Extrait de page:

Après le beau Oslo 31 Août de Joachim Trier, 1001 grammes, le nouveau film de Bent Hamer donne du cinéma norvégien la même impression de mélancolie douce-amère et diffuse, la même idée de la solitude des êtres, la même sensation de calme et de sérénité, la même « norvégianité » en somme : des films aérés, minimalistes et qui vont droit au but.
Marie est une scientifique employée au bureau norvégien de vérification des poids et des mesures, et s’occupe en particulier du calibrage des kilos-étalons de son pays, la Norvège. Un travail qu’elle partage avec son père, scientifique au même endroit, avec qui elle a des relations discrètes, comme ces « pauses clopes » quotidiennes dans un hallucinant couloir, d’une longueur qui les éloigne mais d’une étroitesse qui les unit. En dehors de ces discussions parcimonieuses avec son père, elle est engluée dans une vie rectiligne et nette, vivant dans une maison trop grande et trop vide, toute en angles, avec nulle part où se nicher, subissant les caprices d’un ex-petit copain qui prend tout son temps à récupérer ses affaires, enserrée dans sa minuscule voiture électrique. Quand on la voit s’installer chichement dans la pénombre de son salon, au coin d’un feu qui n’est pas là, avec son verre de vin et sa cigarette, on la sent désenchantée, désemparée, même. Elle a le blues, de ce bleu que Bent Hamer utilise à profusion pour ses habits, pour son lieu de travail, pour sa voiture électrique, pour son univers glacé qui fait un peu froid dans le dos.
La description du quotidien quasi-robotique de Marie est très bien amenée par le réalisateur, il y a dans ce film quelque chose du Brazil de Terry Gilliam qui aurait été réalisé par Kaurismaki, quelque chose de très poétique et de légèrement absurde.
Le thème du film porte sur le poids, un beau sujet propice aux métaphores qui sont ici certes plus ou moins appuyées. Marie et son père manipulent les poids- étalons du Bureau, mais ils s’interrogent aussi sur le poids de leur propre existence, le père qui porte sa culpabilité d’avoir accepté que son frère soit déshérité à son profit d’une ferme qu’au fond, il n’a jamais exploitée ; la fille qui porte le poids de sa solitude, d’une vie trop étriquée et sans but, celle qui donne le plus lourd fardeau, « celui de n’avoir rien à porter sur son dos ».
L’actrice Ane Dahl Torp est parfaite dans cette performance assez low-key, où elle fait paraître le moins de sentiments tout en faisant ressentir que sous toute cette glace couve un feu depuis longtemps.

Consigne donnée A: Résumez en deux phrases la critique du film 1001 grammes.
Consigne donnée B:
Répondez aux questions suivantes à partir de la critique du film 1001 grammes.
(i) Quel film de Joachim Trier est mentionné dans la première phrase ?
(ii) Dans quel lieu Marie et son père prennent-ils leurs « pauses clopes » quotidiennes ?
(iii) À quel film de Terry Gilliam le critique rapproche-t-il 1001 grammes ?
Consigne donnée C: Poursuivez la critique du film 1001 grammes après sa dernière phrase.
Le matériel qui suit ne joue aucun rôle ici.

Contenu des données:

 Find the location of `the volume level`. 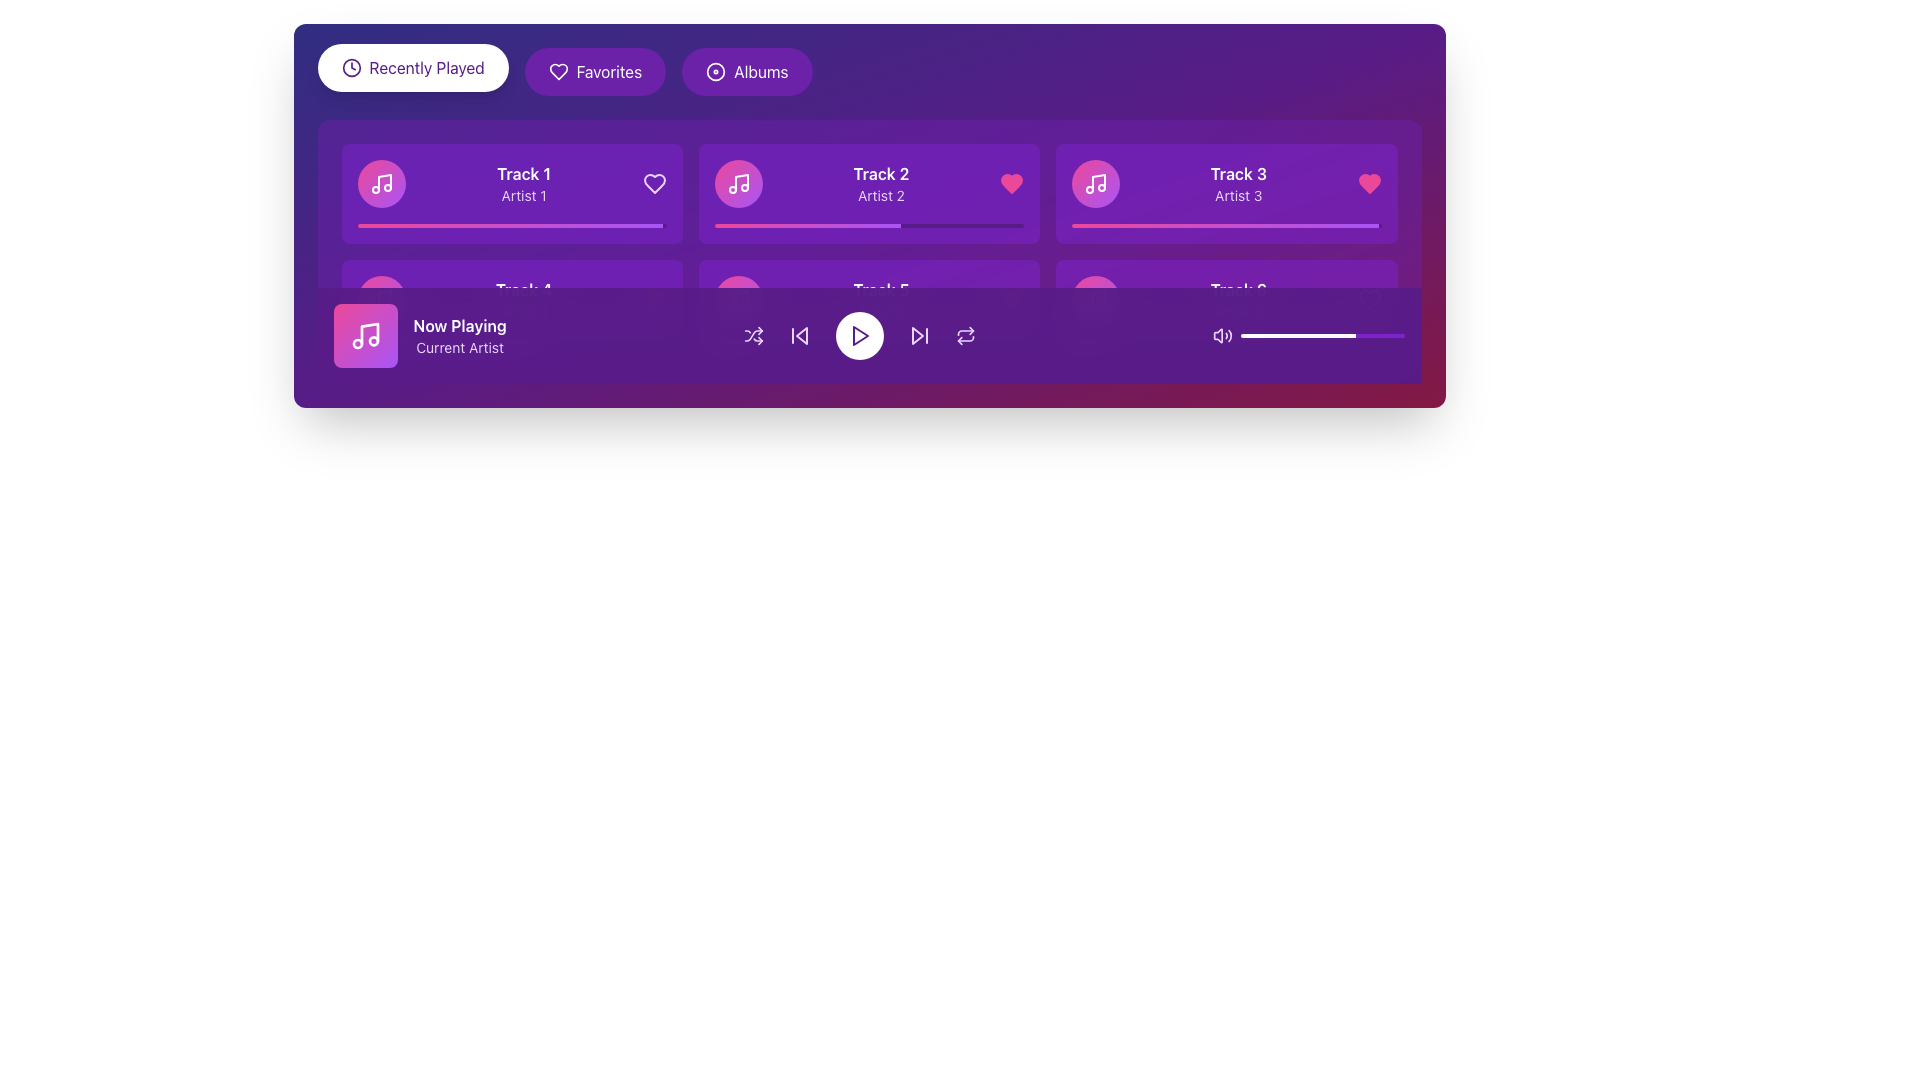

the volume level is located at coordinates (1392, 334).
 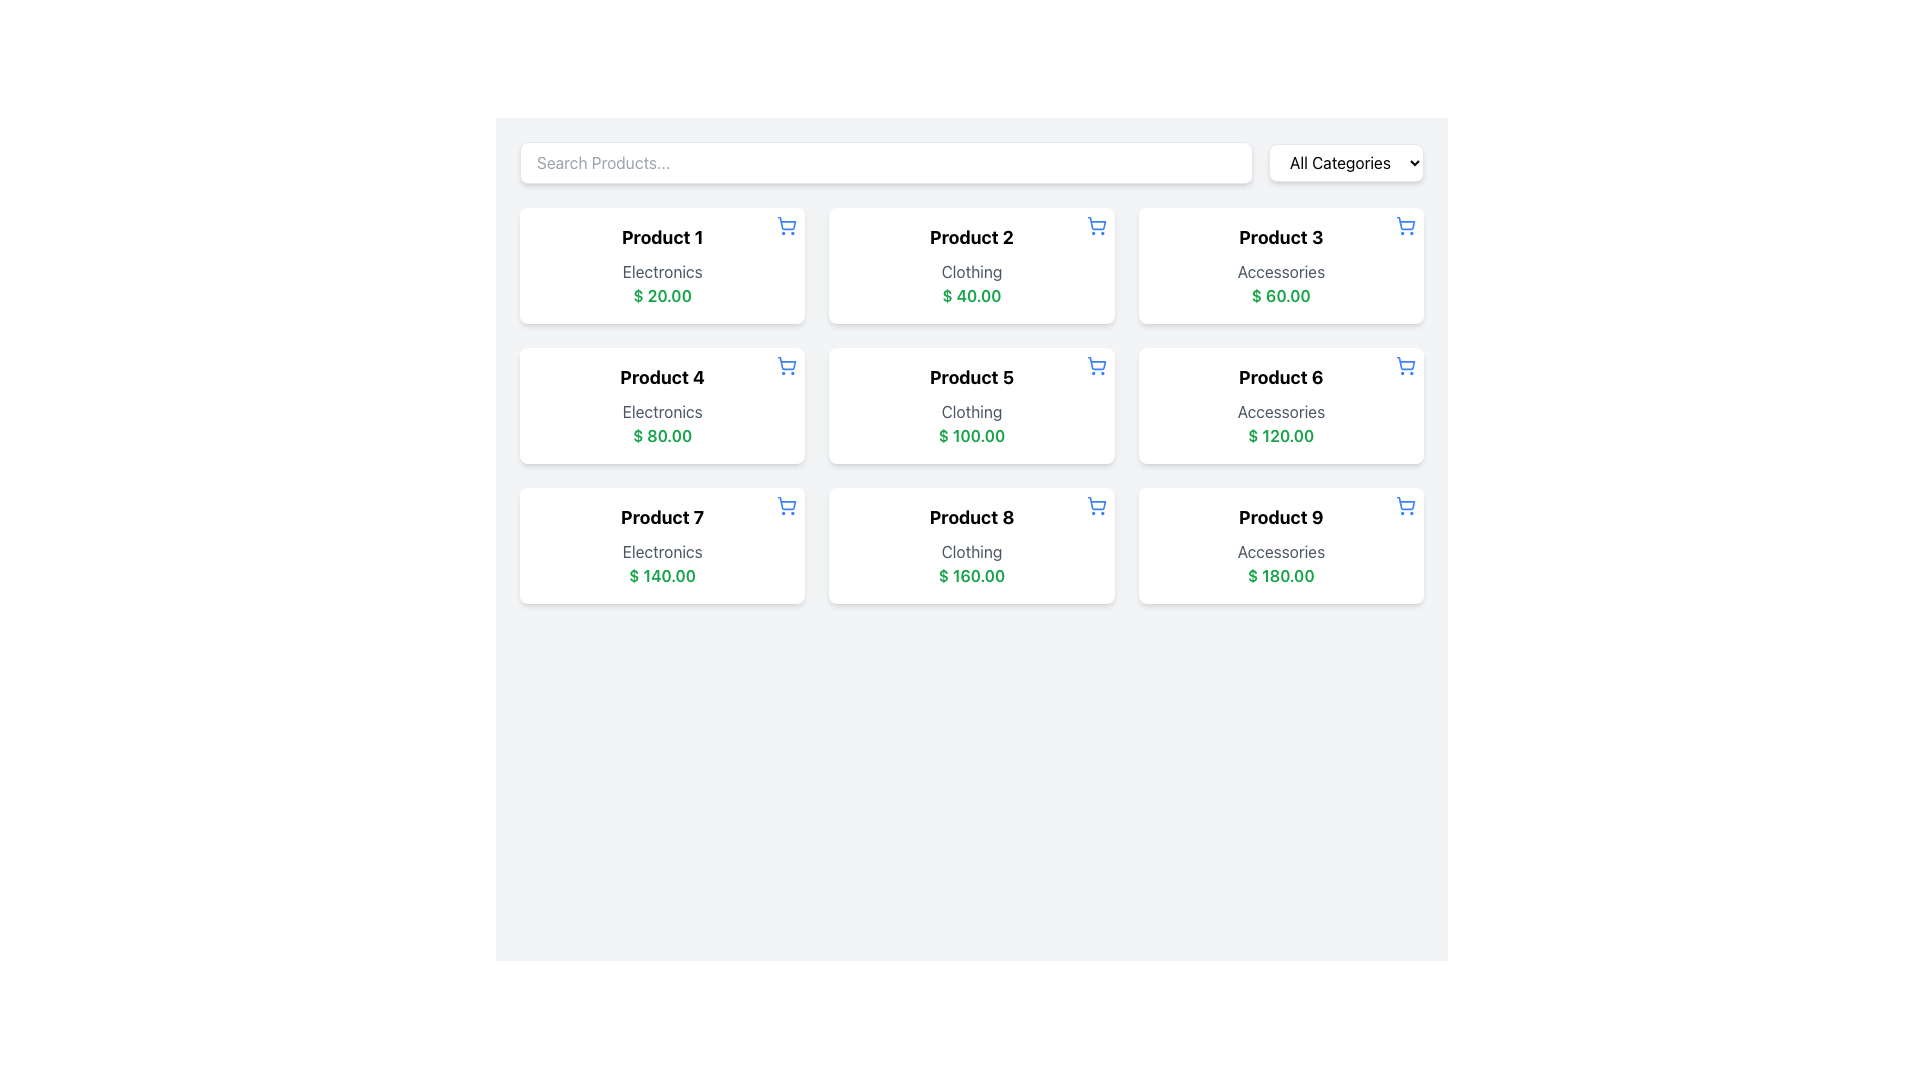 I want to click on the shopping cart icon button located in the top-right corner of the 'Product 8' card, so click(x=1095, y=504).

Résultat final A: Le film 1001 grammes de Bent Hamer suit Marie, scientifique chargée du calibrage des kilos-étalons au bureau norvégien de vérification des poids et des mesures, qui mène une vie solitaire et désenchantée aux côtés de son père, employé au même endroit. Le film a pour thème le poids, celui des étalons comme celui de l'existence, et l'actrice Ane Dahl Torp y livre une performance retenue jugée parfaite.

Résultat final B:
(i) Oslo 31 Août.
(ii) Dans un couloir très long et très étroit.
(iii) Brazil.

Résultat final C:
Dans la deuxième partie du film, elle donne une toute autre facette à voir, tout aussi parfaitement travaillée. Suite à l’accident cardiaque de son père, Marie le remplace au pied levé au congrès du kilo à Paris. Ce périple commence par une conférence dont la sévérité même est la source du comique de la situation. Ces scènes au Bureau International des Poids et Mesures constituent le passage le plus drôle du film, une bouffée de fraîcheur qui contrebalance de manière très opportune le sérieux de la première partie du film. La vénération du poids originel, « Mère de tous les kilos » est proprement hilarante : présenté aux conférenciers en extase contenue, il est manipulé comme une bombe atomique, admiré comme les joyaux de la couronne, protégé comme un nouveau-né. La présentation est suivie d’ un très beau défilé de tous sous un éclatant soleil parisien, le kilo dans une main et un parapluie (bleu) dans l’autre, une scène qui fait penser à Isao Takahata (et à son récent Contes de la princesse Kaguya) : primesautier, délicat, onirique.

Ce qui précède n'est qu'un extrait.